Entre violences, chaos politique et l’absence d’un allié clé, l’Algérie : Le Mali en péril

L’armée malienne a annoncé avoir neutralisé quatorze assaillants et interpellé trente-et-un présumés terroristes lors de cette opération
Le Mali, en proie à une insécurité croissante, une instabilité politique chronique et des tensions diplomatiques régionales, traverse une crise multidimensionnelle qui menace la stabilité du Sahel. En juin 2025, la situation sur le terrain est alarmante : attaques djihadistes meurtrières, retrait des forces étrangères, crise politique profonde… et un voisin clé, l’Algérie, dont l’absence ou la posture distante pèsent lourdement sur l’avenir du pays. 

Le 1er juin courant, un camp militaire malien situé à Boulkessi, dans la région centrale de Mopti, a été la cible d’une attaque particulièrement meurtrière revendiquée par le Groupe de soutien à l’islam et aux musulmans (JNIM), affilié à Al Qaïda. 

Selon des sources sécuritaires et locales, au moins 30 soldats ont été tués lors de ce raid, et le bilan pourrait être plus lourd. Le JNIM, via sa plateforme de propagande Al Zallaqa, a revendiqué la mort de plus de 100 militaires maliens et mercenaires, affirmant avoir saisi des armes, des véhicules et des munitions. 

Ces attaques répétées ont contraint l’armée malienne à se retirer du camp, abandonnant ainsi un de ses principaux points d’ancrage dans le centre du pays. Cette offensive s’inscrit dans une série d’attaques coordonnées visant à déstabiliser les forces gouvernementales. 
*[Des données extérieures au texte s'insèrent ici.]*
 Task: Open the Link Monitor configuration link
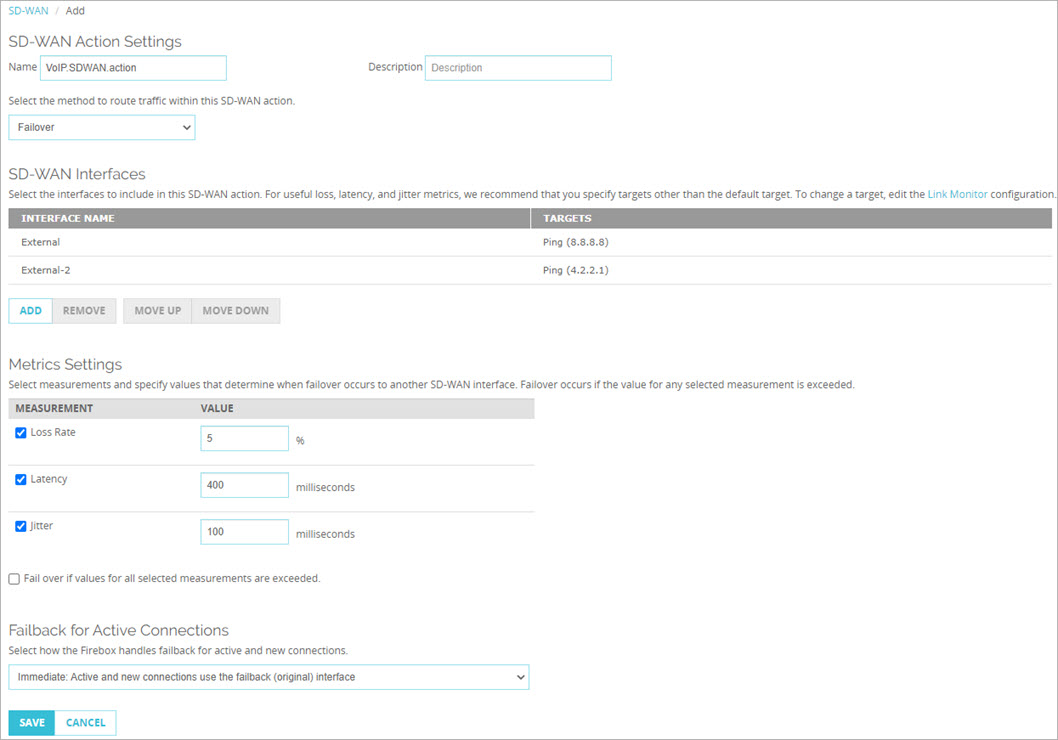[x=957, y=194]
Le lendemain, un autre assaut a visé un camp militaire et l’aéroport de Tombouctou, ville emblématique du nord du Mali, autrefois occupée par les djihadistes en 2012. L’armée malienne a annoncé avoir neutralisé 14 assaillants et interpellé 31 présumés terroristes lors de cette opération. 

Parallèlement, le 5 juin, un poste de sécurité militaire à Mahou, dans le sud du pays, a été attaqué, faisant 5 morts et 10 blessés, selon des sources locales. Face à cette escalade, les autorités militaires ont renforcé les mesures sécuritaires, imposant des couvre-feux dans plusieurs régions, notamment à Tombouctou, Ségou, Dioila et Nioro, afin de limiter les déplacements nocturnes et réduire les risques d’attaques. 

Parallèlement à cette recrudescence des violences, le groupe paramilitaire russe Wagner, présent au Mali depuis plus de trois ans, a annoncé son retrait progressif, affirmant que «la mission est accomplie». Wagner passe le relais à Africa Corps, une nouvelle formation paramilitaire étroitement contrôlée par le ministère russe de la Défense. Africa Corps, également appelé Corps expéditionnaire russe (CER), a commencé à déployer ses premiers contingents au Mali dès décembre 2024. Aujourd’hui, ce groupe compte environ 1500 hommes, dont 70 à 80% sont d’anciens mercenaires de Wagner, rejoints par de nouvelles recrues plus jeunes. Contrairement à Wagner, qui bénéficiait d’une certaine autonomie et d’une gestion opaque, Africa Corps est une structure plus rigide, centralisée et directement supervisée par Moscou. C’est désormais le ministre russe de la Défense qui pilote les opérations sur le terrain. 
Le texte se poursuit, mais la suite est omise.